▶ _Dataset records_
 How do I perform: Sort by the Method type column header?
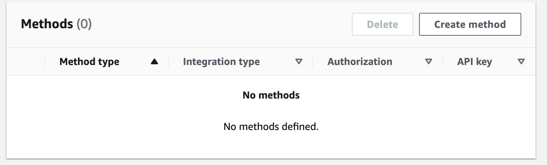[89, 61]
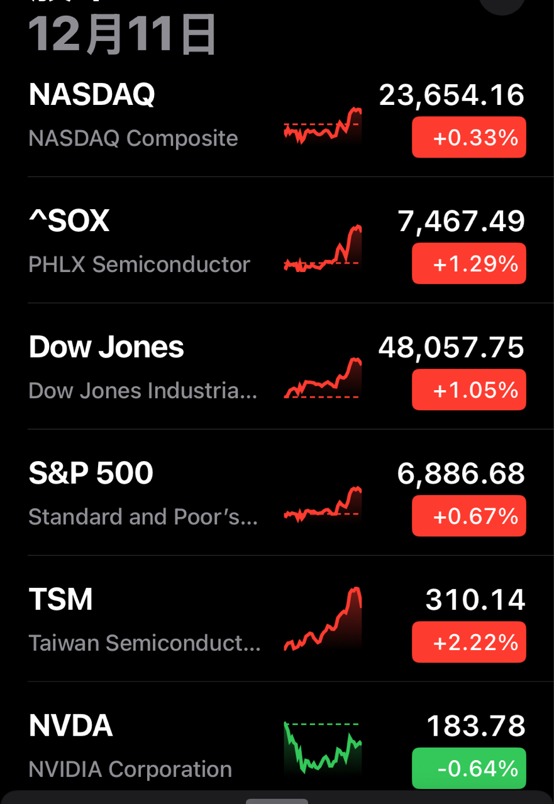Tap the NVDA price 183.78
The height and width of the screenshot is (804, 554).
[x=475, y=726]
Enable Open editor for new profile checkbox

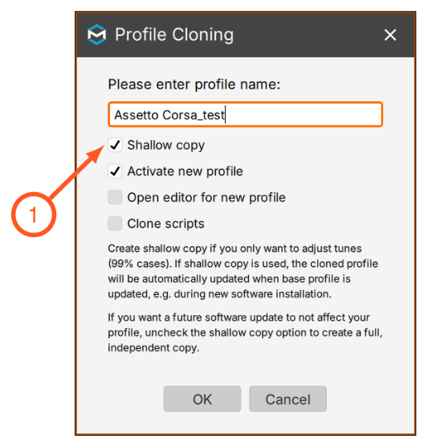pyautogui.click(x=115, y=197)
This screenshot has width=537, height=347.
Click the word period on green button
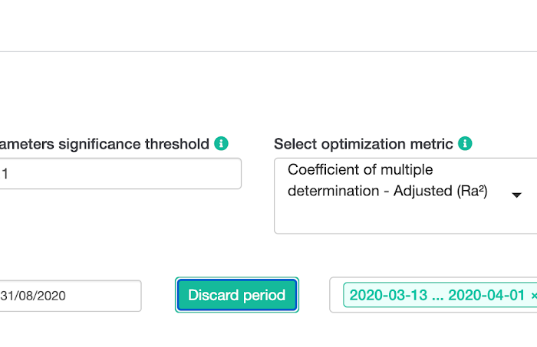264,295
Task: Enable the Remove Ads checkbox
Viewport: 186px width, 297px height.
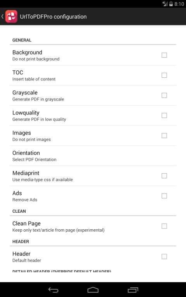Action: pyautogui.click(x=164, y=196)
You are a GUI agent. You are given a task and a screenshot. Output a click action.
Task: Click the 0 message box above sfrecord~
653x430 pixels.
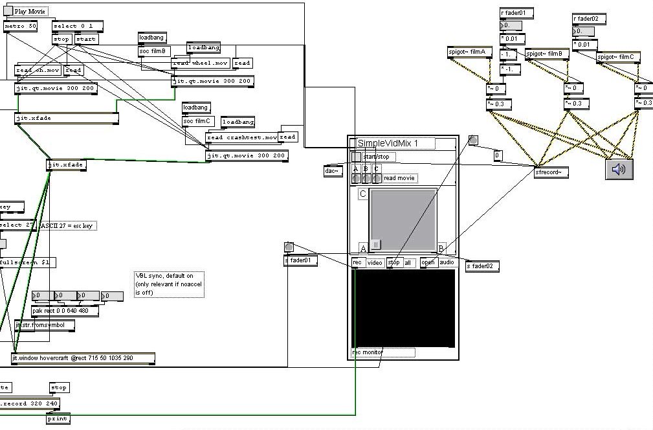(x=497, y=156)
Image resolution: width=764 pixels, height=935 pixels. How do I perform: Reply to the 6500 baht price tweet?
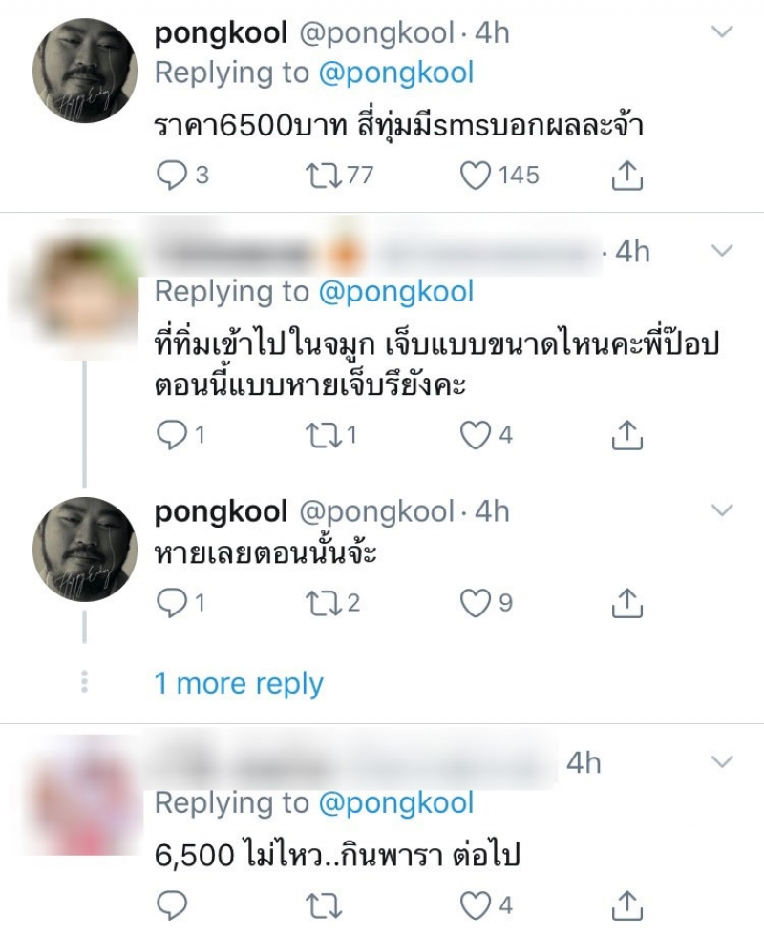click(169, 175)
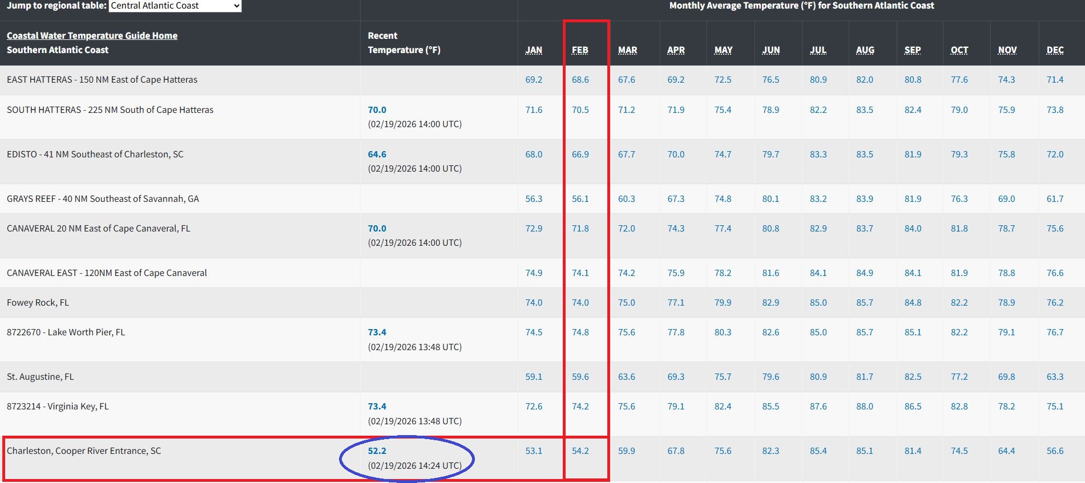Click the DEC column header
Image resolution: width=1085 pixels, height=483 pixels.
1055,50
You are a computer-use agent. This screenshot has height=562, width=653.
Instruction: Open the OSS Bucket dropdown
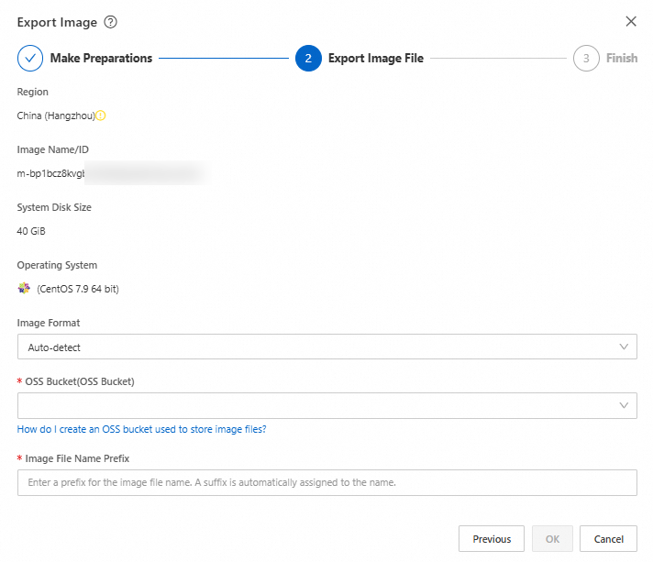(x=327, y=405)
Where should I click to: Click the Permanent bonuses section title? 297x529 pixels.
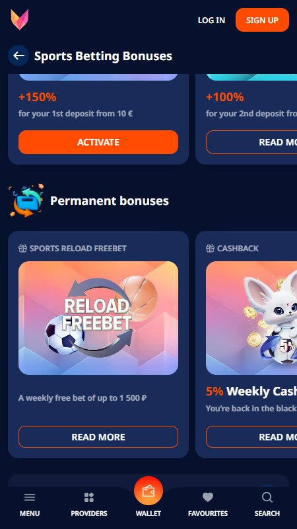[110, 201]
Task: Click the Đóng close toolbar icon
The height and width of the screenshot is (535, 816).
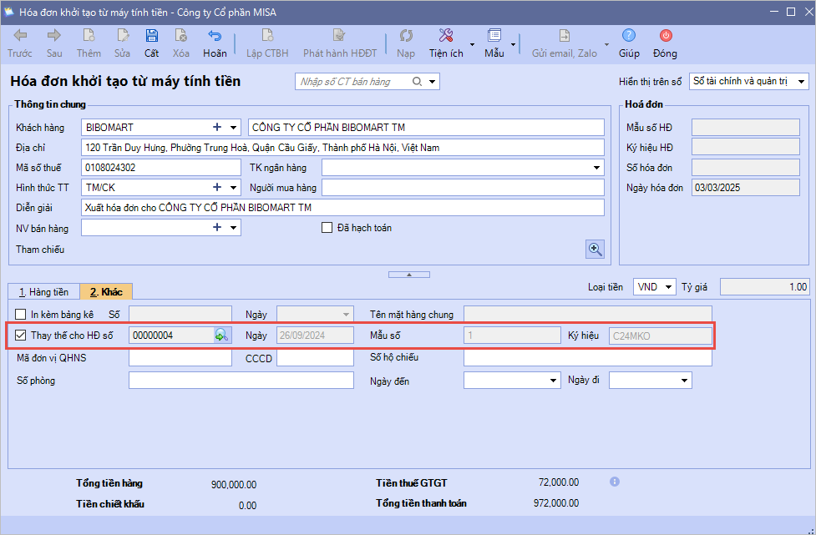Action: tap(666, 36)
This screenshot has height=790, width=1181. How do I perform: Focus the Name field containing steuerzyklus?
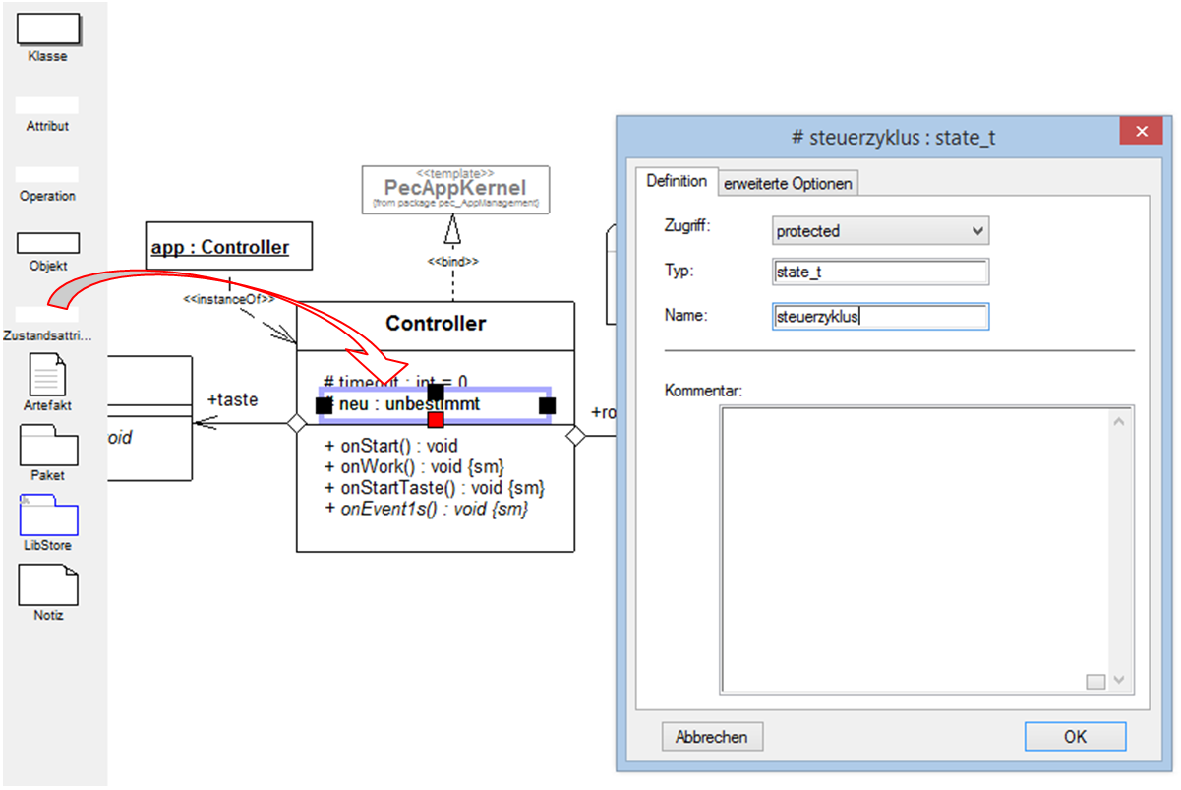click(880, 317)

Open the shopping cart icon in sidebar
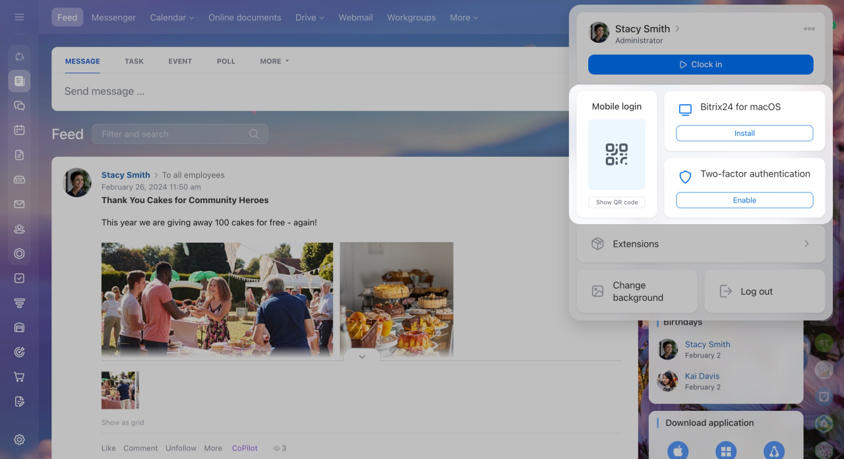[19, 377]
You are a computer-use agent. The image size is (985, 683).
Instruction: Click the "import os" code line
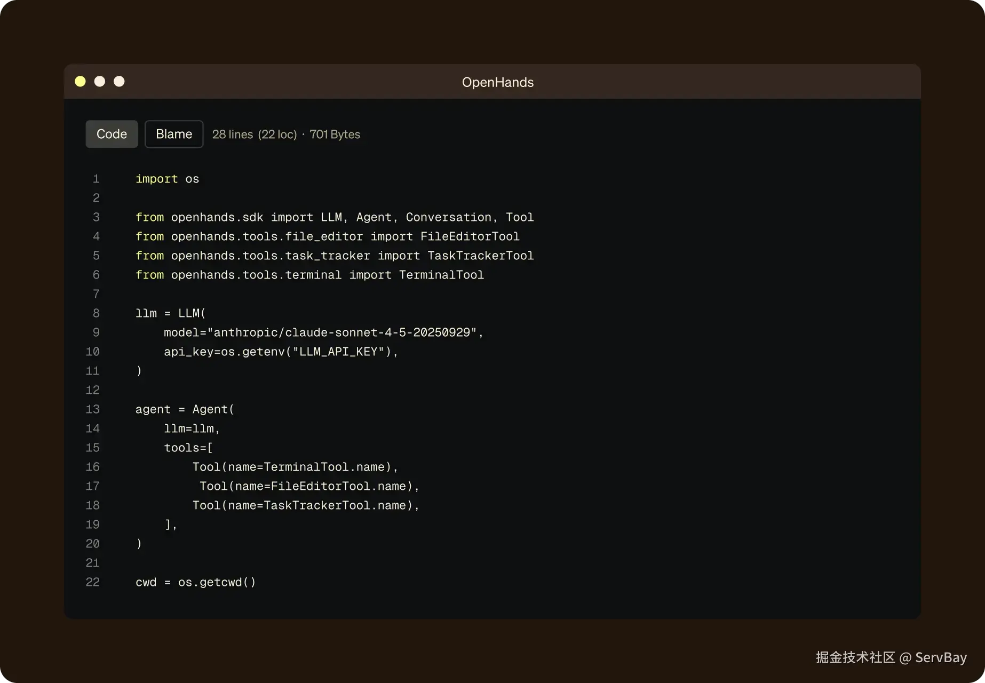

▶ _Problem details_
Each record above should be returned unchanged, except that the pictures are dropped.

▶ _Task output_
 How do I perform: Sort by the Method type column header?
[89, 61]
Tap the NVDA price 183.78
The height and width of the screenshot is (804, 554).
[x=475, y=726]
Enable Open editor for new profile checkbox

pyautogui.click(x=115, y=197)
This screenshot has width=537, height=347.
Click the word period on green button
264,295
Task: Enable the Remove Ads checkbox
Viewport: 186px width, 297px height.
Action: pyautogui.click(x=164, y=196)
You are a GUI agent. You are given a task and a screenshot. Output a click action.
Task: Click the 0 message box above sfrecord~
653x430 pixels.
(x=497, y=156)
Image resolution: width=764 pixels, height=935 pixels. How do I perform: Reply to the 6500 baht price tweet?
click(169, 175)
Click the DEC column header
Image resolution: width=1085 pixels, height=483 pixels.
1055,50
You are a computer-use agent. This screenshot has height=562, width=653.
Instruction: Open the OSS Bucket dropdown
(x=327, y=405)
Where should I click to: Click the Permanent bonuses section title? 297x529 pixels.
[110, 201]
Task: Click the Đóng close toolbar icon
The height and width of the screenshot is (535, 816).
Action: tap(666, 36)
This screenshot has height=790, width=1181. How do I perform: Focus the Name field containing steuerzyklus?
click(880, 317)

Open the shopping cart icon in sidebar
[19, 377]
You are a computer-use agent. The image size is (985, 683).
Instruction: Click the "import os" code line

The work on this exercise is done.